**Instructions for the task:** What is needed is an exact copy of the lines from the line holding "Where should I" through the end of the material, with no other lines and no pictures.

==========

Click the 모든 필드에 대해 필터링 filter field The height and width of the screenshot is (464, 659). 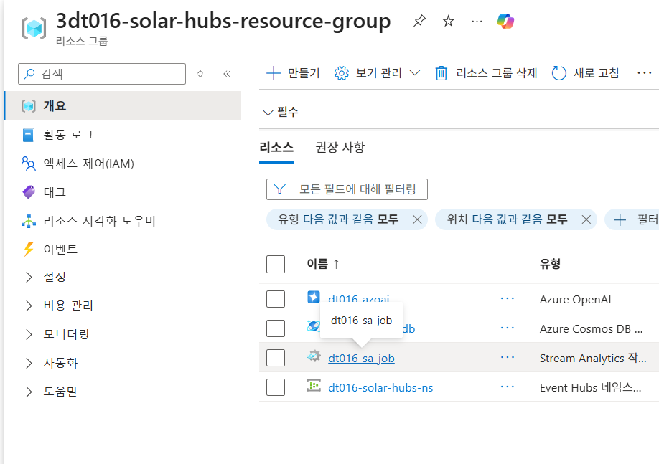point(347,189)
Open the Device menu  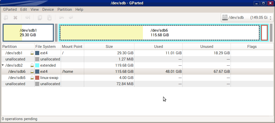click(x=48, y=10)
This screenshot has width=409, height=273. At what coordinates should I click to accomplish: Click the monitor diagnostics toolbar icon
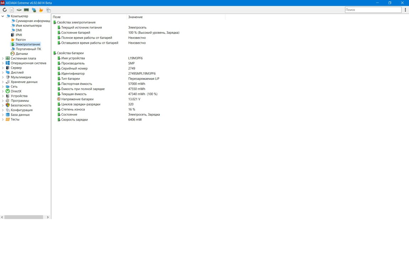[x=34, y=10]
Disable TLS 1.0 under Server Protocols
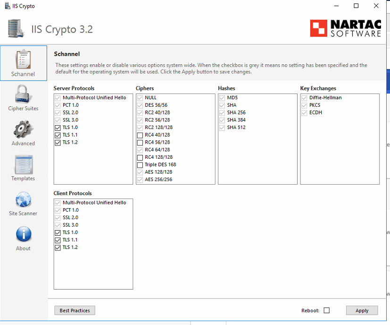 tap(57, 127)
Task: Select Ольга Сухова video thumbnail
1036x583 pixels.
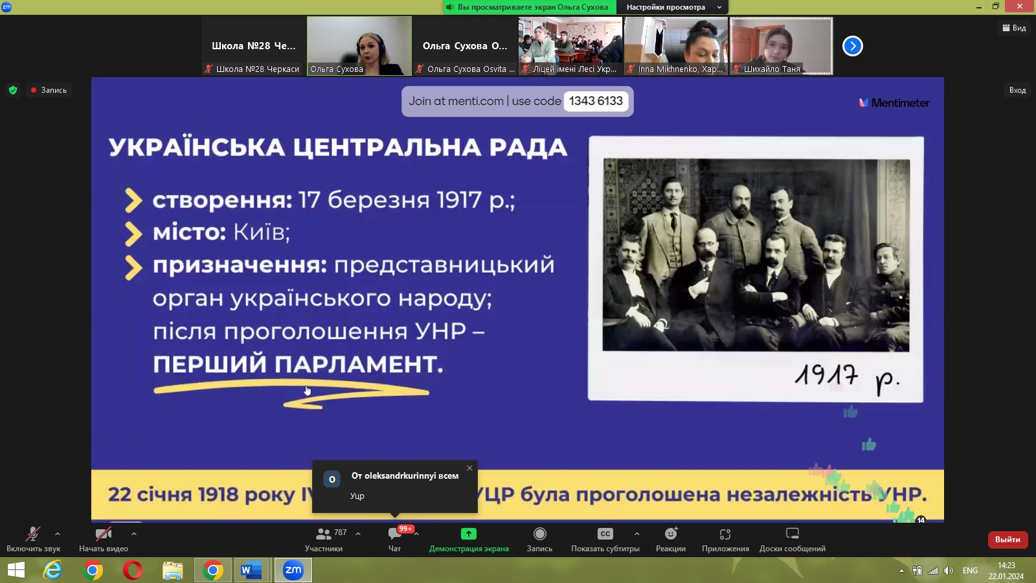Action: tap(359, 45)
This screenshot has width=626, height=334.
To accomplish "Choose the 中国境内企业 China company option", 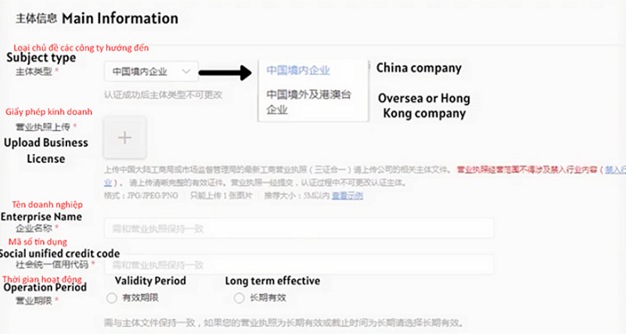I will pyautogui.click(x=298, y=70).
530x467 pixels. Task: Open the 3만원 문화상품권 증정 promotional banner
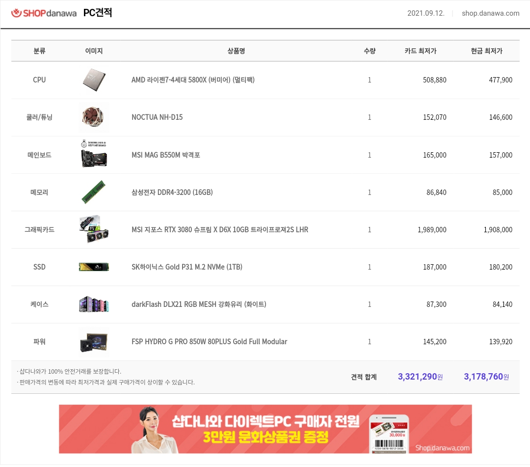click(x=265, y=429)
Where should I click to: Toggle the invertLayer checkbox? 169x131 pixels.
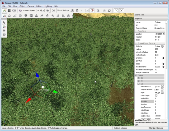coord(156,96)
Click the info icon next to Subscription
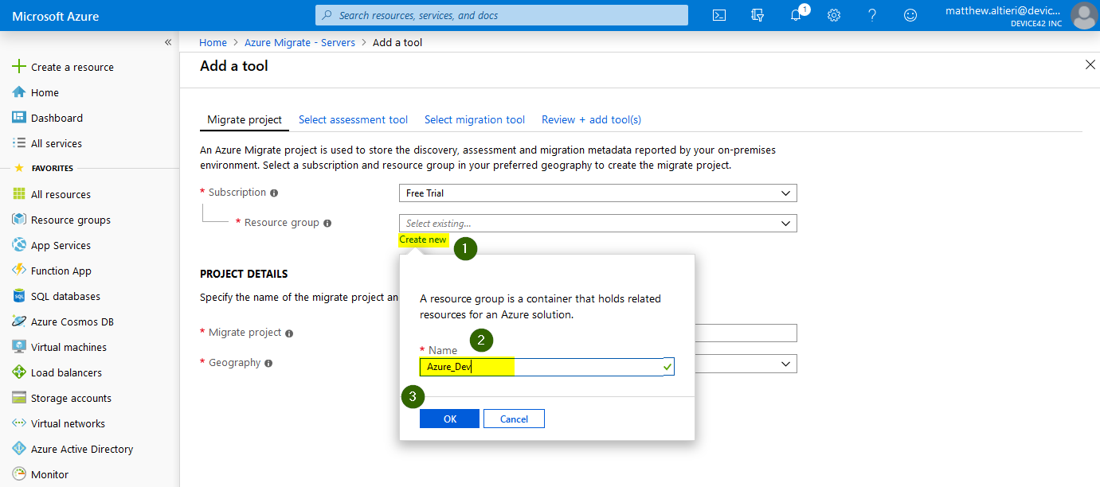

==========

**Expected answer:**
Where should I click to: Toggle the invertLayer checkbox? 169x131 pixels.
coord(156,96)
Click the info icon next to Subscription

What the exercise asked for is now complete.